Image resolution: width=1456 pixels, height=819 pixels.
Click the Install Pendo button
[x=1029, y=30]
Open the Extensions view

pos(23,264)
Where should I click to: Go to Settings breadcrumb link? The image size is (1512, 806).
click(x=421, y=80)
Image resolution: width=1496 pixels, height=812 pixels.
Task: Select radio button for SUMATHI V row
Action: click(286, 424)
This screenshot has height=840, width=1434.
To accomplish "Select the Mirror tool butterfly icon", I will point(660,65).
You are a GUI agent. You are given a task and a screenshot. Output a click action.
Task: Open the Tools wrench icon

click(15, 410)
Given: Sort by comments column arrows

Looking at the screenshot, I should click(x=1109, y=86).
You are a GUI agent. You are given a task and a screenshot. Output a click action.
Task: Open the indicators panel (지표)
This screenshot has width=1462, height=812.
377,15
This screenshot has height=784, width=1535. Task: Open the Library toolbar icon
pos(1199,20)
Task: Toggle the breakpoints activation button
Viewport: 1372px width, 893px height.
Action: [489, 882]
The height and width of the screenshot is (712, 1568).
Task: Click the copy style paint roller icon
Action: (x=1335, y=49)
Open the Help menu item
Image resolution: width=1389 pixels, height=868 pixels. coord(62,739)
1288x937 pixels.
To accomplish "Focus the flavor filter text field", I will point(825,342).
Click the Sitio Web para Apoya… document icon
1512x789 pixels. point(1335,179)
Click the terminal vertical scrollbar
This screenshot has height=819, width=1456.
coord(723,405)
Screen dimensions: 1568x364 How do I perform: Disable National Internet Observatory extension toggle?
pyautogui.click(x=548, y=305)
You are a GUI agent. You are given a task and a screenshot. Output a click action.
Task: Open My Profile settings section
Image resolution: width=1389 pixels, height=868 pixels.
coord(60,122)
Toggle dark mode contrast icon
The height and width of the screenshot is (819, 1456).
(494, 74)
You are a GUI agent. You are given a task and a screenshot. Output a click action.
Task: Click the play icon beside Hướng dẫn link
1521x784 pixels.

++++++++++++++++++++

- Work instruction: Reproduce the lines of the entries above exactly, but only from the line containing "Screen dimensions: 1568x364" through the final line.

- Exercise output:
Screen dimensions: 1568x364 How do I perform: Disable National Internet Observatory extension toggle?
pyautogui.click(x=548, y=305)
You are a GUI agent. You are given a task and a screenshot. Output a click action.
Task: Open My Profile settings section
Image resolution: width=1389 pixels, height=868 pixels.
coord(60,122)
Toggle dark mode contrast icon
The height and width of the screenshot is (819, 1456).
(494, 74)
You are a GUI agent. You are given a task and a screenshot. Output a click action.
Task: Click the play icon beside Hướng dẫn link
1521x784 pixels.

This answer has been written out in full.